→ **Rows**:

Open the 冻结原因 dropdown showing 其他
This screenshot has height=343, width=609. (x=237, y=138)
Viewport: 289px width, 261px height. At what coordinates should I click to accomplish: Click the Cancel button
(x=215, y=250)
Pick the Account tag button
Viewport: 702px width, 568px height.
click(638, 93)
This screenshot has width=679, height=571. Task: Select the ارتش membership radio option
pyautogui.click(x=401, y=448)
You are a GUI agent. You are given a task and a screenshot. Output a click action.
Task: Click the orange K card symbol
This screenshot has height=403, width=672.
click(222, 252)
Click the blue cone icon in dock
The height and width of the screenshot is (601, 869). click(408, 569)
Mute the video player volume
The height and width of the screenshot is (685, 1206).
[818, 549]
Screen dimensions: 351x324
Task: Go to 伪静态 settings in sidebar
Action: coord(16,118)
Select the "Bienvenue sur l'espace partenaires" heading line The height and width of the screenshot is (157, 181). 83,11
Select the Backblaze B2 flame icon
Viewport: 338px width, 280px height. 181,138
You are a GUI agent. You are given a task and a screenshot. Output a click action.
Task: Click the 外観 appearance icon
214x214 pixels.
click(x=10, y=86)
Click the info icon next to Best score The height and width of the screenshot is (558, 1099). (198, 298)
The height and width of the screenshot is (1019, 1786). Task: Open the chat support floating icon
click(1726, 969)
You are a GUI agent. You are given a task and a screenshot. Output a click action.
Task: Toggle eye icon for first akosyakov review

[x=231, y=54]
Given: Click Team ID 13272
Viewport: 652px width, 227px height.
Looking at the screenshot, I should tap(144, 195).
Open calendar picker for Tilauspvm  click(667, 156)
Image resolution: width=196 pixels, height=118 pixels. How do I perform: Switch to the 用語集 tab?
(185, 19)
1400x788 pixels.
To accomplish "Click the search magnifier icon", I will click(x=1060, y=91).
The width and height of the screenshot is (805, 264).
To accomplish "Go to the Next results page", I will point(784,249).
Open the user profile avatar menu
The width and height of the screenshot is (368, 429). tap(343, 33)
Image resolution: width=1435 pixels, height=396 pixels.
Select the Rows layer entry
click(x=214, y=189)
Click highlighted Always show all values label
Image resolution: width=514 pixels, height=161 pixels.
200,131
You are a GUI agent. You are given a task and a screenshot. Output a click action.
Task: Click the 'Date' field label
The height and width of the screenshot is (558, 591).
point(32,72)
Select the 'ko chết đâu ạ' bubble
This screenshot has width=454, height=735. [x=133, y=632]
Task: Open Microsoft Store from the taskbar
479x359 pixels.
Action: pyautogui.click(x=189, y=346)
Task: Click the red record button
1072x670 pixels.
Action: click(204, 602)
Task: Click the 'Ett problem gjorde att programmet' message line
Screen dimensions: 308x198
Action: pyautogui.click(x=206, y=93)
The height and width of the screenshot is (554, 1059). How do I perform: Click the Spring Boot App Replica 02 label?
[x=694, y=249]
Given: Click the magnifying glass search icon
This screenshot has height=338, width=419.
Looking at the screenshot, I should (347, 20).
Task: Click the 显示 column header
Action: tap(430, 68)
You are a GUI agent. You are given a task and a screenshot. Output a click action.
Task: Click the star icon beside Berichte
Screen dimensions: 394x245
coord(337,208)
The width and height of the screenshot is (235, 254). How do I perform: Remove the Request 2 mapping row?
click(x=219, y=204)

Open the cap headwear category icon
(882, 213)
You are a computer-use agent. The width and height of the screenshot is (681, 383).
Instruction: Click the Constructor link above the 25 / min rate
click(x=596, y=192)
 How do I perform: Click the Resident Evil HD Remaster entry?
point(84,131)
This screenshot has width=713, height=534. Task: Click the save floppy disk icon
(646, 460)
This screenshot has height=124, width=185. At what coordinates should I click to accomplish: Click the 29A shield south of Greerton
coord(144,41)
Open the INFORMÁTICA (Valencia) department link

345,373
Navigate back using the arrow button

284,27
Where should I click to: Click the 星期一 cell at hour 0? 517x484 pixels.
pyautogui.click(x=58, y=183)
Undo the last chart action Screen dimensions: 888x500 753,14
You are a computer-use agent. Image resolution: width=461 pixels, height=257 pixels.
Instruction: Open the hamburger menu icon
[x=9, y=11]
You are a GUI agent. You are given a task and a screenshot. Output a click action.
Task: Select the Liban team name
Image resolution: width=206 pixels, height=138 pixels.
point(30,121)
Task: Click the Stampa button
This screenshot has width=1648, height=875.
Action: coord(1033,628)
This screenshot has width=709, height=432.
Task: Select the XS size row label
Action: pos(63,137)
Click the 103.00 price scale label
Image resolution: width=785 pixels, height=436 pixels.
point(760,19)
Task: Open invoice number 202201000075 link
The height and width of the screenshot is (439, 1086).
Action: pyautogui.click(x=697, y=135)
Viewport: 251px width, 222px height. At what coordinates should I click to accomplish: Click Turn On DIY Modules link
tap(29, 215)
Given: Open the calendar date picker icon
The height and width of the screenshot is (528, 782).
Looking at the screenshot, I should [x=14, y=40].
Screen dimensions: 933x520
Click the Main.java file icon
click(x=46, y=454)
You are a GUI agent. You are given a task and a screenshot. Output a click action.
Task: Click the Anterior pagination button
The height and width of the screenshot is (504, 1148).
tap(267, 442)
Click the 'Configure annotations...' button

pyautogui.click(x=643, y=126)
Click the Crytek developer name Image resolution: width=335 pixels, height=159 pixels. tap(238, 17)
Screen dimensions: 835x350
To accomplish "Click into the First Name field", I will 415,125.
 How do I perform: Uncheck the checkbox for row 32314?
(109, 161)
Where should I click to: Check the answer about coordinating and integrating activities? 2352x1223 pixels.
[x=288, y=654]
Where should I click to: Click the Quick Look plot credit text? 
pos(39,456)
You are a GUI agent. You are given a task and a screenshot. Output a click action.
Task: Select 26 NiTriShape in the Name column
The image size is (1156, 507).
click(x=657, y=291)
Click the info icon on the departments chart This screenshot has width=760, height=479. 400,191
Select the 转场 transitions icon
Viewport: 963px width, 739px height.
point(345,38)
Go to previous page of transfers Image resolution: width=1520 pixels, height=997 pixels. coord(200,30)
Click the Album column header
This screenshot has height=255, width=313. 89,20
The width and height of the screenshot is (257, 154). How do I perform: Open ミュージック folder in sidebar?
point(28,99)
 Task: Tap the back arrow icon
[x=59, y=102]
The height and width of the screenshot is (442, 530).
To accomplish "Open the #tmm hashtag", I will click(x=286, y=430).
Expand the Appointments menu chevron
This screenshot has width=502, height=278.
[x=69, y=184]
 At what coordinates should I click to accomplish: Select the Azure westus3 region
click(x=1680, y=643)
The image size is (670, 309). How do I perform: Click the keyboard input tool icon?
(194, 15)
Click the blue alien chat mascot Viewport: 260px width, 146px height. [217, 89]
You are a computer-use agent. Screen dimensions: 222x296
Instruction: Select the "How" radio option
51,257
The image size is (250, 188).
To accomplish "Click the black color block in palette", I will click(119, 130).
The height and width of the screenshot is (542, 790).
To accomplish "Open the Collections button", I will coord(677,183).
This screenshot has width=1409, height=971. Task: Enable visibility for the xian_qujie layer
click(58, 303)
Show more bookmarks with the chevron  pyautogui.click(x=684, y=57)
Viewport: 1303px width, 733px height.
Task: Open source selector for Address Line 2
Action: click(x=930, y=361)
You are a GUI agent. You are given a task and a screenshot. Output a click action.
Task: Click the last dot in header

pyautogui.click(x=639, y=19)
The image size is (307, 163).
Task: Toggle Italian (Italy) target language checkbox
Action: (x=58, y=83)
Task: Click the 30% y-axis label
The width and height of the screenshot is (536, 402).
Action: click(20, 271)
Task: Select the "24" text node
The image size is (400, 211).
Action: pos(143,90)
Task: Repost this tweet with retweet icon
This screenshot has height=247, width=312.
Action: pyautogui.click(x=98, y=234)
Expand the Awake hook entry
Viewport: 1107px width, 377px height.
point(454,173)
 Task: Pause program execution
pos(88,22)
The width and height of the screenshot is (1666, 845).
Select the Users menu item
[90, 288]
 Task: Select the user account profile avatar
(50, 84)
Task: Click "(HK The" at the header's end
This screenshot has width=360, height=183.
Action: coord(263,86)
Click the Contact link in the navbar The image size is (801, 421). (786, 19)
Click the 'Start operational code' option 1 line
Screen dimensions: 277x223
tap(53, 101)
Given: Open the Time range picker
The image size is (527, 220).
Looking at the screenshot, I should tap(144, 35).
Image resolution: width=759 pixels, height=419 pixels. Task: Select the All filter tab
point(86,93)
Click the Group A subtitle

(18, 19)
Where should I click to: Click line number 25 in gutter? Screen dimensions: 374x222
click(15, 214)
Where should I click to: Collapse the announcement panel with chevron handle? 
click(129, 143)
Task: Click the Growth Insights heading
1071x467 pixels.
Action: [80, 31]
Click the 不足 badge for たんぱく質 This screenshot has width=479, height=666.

→ **Instructions to follow**: Show every line of the records above that contains the word "option". Matching is case-sensitive.

→ **Expected output**:
This screenshot has width=679, height=571. Task: Select the ارتش membership radio option
Instruction: Select the "How" radio option
Click the 'Start operational code' option 1 line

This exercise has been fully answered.